Entscheidungsstichwort (Thema)
Kinderfreibetrag auch, wenn das behinderte Kind Eigentümer einer Eigentumswohnung ist. Kinderfreibetrag; Eigentumswohnung; Behindertes Kind
Leitsatz (redaktionell)
- Der Bewilligung eines Kinderfreibetrages für ein volljähriges und zu 80 v.H. behindertes Kind gem. § 32 Abs. 4 Satz 1 Nr. 3 EStG steht nicht entgegen, dass das Kind Eigentümer einer Eigentumswohnung ist.
- Die im Gesetz enthaltene Formulierung “wer außerstande ist, sich selbst zu unterhalten” ist zwar identisch mit der Formulierung in § 1602 Abs. 1 BGB. Der zivilrechtliche Unterhaltsanspruch geht aber über die Sicherung des Existenzminimums hinaus, sodass die Frage, unter welchen Umständen das Kind außerstande ist, seinen Unterhalt selbst zu bestreiten, allein nach den Vorschriften des EStG zu bestimmen ist.
- Da § 32 Abs. 4 S.1 Nr. 1 und 2 EStG den Anspruch auf Abzug eines Kinderfreibetrages bei einem nicht behinderten Kind nicht davon abhängig macht, dass das Kind über kein oder nur geringfügiges Vermögen verfügt, muss das auch für behinderte Kinder i.S.v. § 32 Abs. 4 S. 1 Nr. 3 EStG gelten.
Normenkette
EStG § 32 Abs. 4 S. 1 Nrn. 1-3
Streitjahr(e)
1996
Tatbestand
Streitig ist, ob die Klägerin (Kl'in) für das Streitjahr 1996 für ihre Tochter einen Kinderfreibetrag beanspruchen kann.

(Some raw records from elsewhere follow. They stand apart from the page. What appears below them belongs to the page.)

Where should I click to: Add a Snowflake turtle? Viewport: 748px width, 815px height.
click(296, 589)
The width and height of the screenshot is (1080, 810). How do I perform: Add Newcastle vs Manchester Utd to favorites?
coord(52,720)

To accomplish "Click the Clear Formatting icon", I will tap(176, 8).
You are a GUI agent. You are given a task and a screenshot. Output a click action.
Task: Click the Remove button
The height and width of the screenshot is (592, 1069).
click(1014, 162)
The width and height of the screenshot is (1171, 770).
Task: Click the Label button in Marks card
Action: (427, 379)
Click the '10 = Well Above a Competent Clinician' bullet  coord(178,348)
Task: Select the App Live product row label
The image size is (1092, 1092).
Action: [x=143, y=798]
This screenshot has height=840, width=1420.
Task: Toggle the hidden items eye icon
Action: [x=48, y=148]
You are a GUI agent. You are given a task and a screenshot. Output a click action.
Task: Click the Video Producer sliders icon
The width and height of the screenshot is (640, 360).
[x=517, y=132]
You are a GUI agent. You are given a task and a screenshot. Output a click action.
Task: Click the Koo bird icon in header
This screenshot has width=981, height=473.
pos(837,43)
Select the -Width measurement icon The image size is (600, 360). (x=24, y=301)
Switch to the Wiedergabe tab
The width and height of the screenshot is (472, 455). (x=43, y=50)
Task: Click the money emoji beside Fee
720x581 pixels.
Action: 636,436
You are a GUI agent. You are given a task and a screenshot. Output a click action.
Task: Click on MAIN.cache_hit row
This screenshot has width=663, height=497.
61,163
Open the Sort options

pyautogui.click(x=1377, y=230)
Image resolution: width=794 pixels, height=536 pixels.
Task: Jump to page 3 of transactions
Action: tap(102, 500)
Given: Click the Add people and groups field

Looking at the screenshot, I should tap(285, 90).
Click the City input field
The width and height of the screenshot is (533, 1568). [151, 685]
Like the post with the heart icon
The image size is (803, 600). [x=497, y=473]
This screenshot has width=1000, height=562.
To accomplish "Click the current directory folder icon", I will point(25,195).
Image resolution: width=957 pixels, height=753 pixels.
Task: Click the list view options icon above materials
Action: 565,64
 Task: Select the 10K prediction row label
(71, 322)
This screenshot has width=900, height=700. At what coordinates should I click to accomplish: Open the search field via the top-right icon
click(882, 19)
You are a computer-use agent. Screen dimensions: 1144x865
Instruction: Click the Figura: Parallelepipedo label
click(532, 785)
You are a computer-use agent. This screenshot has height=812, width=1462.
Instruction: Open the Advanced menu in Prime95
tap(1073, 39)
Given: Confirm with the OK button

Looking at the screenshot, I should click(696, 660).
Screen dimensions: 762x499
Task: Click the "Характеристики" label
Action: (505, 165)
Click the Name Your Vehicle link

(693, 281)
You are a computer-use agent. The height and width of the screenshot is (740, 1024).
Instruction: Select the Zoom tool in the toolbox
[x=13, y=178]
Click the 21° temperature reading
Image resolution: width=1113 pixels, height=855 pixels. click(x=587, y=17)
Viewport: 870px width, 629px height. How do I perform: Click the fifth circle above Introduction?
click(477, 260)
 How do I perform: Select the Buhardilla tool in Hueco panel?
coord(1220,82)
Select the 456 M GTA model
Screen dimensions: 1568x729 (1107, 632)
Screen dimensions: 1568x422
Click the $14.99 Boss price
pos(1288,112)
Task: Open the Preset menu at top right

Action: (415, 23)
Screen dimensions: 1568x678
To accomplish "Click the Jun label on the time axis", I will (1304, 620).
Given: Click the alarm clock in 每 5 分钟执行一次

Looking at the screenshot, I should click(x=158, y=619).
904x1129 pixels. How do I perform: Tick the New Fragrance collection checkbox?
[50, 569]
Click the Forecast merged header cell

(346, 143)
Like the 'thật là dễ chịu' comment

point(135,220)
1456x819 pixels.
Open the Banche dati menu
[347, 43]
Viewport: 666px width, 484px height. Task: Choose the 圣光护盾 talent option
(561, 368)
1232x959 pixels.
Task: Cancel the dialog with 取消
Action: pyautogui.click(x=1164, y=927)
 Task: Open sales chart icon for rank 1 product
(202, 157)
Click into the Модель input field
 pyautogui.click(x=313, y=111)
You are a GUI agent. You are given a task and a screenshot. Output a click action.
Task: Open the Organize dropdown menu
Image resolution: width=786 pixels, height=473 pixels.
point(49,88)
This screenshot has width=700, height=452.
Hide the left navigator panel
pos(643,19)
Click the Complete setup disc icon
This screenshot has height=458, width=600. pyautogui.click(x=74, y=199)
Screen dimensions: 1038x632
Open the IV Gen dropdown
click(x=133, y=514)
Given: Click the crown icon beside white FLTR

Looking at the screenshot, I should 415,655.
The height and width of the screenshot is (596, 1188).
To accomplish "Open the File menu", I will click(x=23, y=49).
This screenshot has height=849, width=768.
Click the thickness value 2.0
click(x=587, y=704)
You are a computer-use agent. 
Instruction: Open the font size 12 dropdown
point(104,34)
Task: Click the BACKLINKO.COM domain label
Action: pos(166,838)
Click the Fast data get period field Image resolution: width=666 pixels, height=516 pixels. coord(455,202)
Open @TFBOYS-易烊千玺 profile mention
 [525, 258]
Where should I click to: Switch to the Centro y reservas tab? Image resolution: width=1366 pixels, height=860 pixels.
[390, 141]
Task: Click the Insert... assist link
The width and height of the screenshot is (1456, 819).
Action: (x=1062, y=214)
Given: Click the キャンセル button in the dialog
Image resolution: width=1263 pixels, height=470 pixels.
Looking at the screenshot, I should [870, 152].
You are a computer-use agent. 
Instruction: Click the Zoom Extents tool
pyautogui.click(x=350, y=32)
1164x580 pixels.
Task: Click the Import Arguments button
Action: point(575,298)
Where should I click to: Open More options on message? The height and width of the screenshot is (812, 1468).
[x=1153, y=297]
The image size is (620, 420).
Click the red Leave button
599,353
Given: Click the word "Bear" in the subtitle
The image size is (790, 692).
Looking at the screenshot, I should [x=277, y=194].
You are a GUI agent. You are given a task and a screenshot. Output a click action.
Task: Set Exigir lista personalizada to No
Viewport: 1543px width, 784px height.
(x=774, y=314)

Die Kl'in ist alleinstehend. Ihre im Jahre 1969 geborene Tochter lebte von Januar bis Juli 1996 in ihrem Haushalt und ab August des Streitjahres in einer eigenen Wohnung in ... Die Tochter war zum 1. Januar 1996 für die Wohnung der Kl'in gemeldet.
Die Tochter der Kl'in leidet an einer chronischen schizophrenen Psychose. Ihr Grad der Behindert ist mit Wirkung vom 31. Januar 1996 vom Versorgungsamt ... mit 80 v.H. festgestellt.
Die Tochter der Kl'in war Eigentümerin einer im Streitjahr vermieteten Eigentumswohnung in ..., die sie nach dem Tod ihres Vaters im Jahre 1994 geerbt hatte. Mieteinnahmen aus der Wohnung beliefen sich auf jährlich ... DM, die Einkünfte aus Vermietung und Verpachtung auf ... DM.
In dem angefochtenen Einkommensteuerbescheid 1996 zog das Finanzamt (FA) weder einen Kinderfreibetrag noch einen Haushaltsfreibetrag ab. Es vertrat die Auffassung, dass die Tochter der Kl'in in der Lage gewesen sei, sich selbst zu unterhalten und deshalb die Berücksichtigung eines Kinderfreibetrages nicht in Betracht komme. Denn es sei ihr zuzumuten, zunächst die Eigentumswohnung zu verkaufen und ihren Lebensunterhalt aus dem Veräußerungserlös zu bestreiten.
Der hiergegen gerichtete Einspruch blieb ohne Erfolg.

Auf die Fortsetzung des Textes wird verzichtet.